Ohne eine Antwort abzuwarten, nimmt er die Hundemarke, die auf meiner Brust hängt und überprüft die Aufschrift.

„Unsere Kompanie ... wurde zerrieben", bringt Wilhelm mühsam hervor, als ein anderer der Kettenhunde auch sein Blechschild inspiziert. „Die Russen ... es gab einen Sturmangriff mit Panzern und Infanterie. Wir —„

„Und ihr habt lieber die Beine in die Hand genommen und seid getürmt, statt zu kämpfen?", fällt der Obergrefreite ihm ins Wort. „Und habt eure kostbare Munition hier verpulvert statt im Kampfgeschehen?"

Toller Versuch, Wilhelm, denke ich distanziert.

„Los, mitkommen!" Auf einmal reißt uns der Obergefreite an jeweils einem Arm nach vorne.

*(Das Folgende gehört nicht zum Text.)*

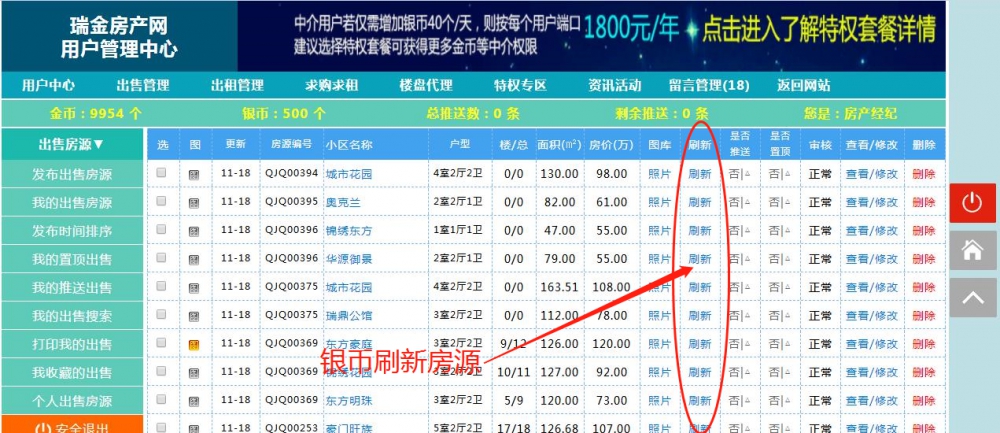Click the gray scroll-to-top chevron button
Screen dimensions: 1000x433
(972, 297)
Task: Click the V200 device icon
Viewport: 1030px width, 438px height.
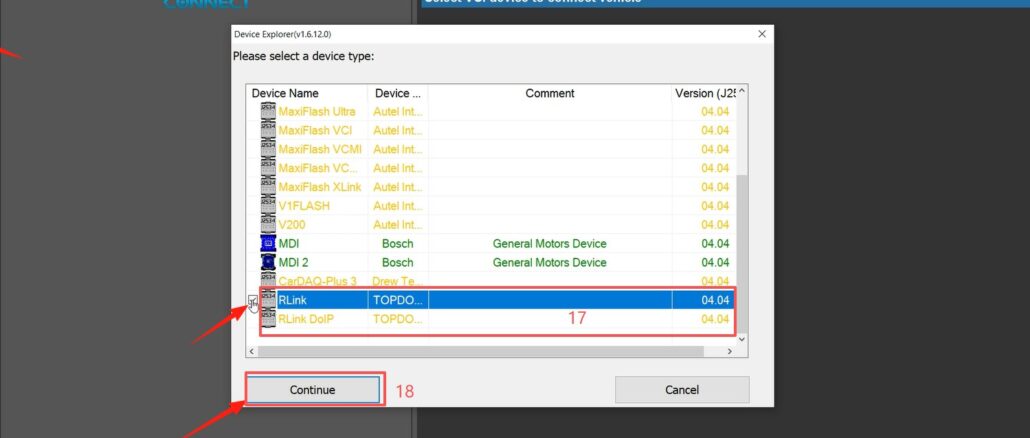Action: point(268,224)
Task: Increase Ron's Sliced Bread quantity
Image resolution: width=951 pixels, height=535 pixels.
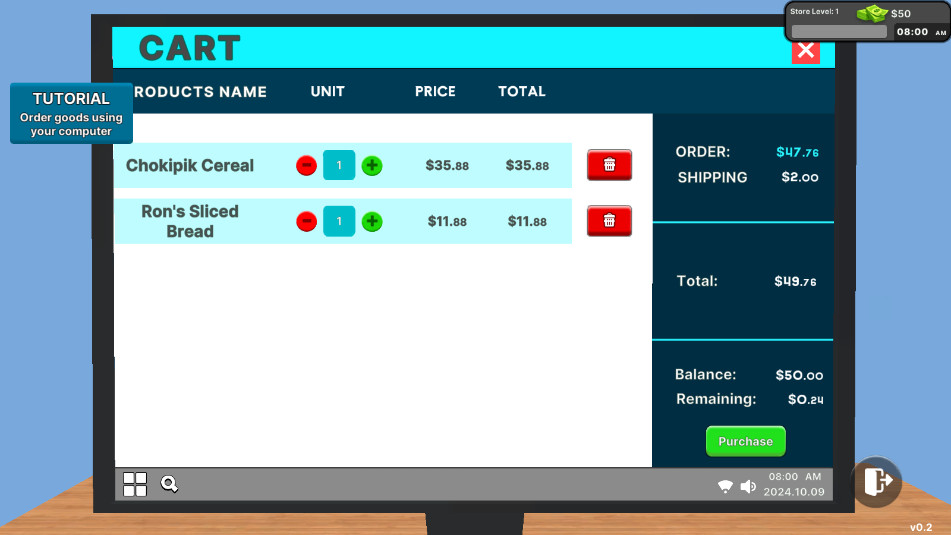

„Erschießen wir sie nicht gleich hier?", will einer seiner Handlanger wissen, ein ziemlich fies aussehender kleiner Mann mit flacher Stirn. „Stehen doch schon so schön an einer Grube." Er grinst mit schiefen Zähnen.

„Die beiden werden erst dem Major vorgeführt", brummt der Obergefreite.

„Warum —?"

„Weil sie minderjährig sind. Stellen Sie meine Befehle in Frage, Gefreiter?", fährt der oberste Kettenhund ihn an.

Ich habe selbst keine Ahnung, was das plötzlich soll. Die Feldgendarmerie hat eindeutig das Recht, Fahnenflüchtige überall und auf der Stelle selbst zu erschießen — Standgericht. Ohne Konsequenzen.

Doch die Frage erlischt in meinem Geist so rasch, wie sie aufgeflackert ist, und ich verfalle wieder in meinen distanzierten Stumpfsinn, der den Schmerz von mir fernhält. Sollen sie mit uns machen, was sie wollen.

Wir stolpern, von den drei Gendarmen getrieben, übers Feld und auf ein Waldstück zu. Der Obergefreite schreitet weit aus, im strammen Soldatenschritt, und wir können kaum mithalten, so erschöpft sind wir von der Flucht und ... allem.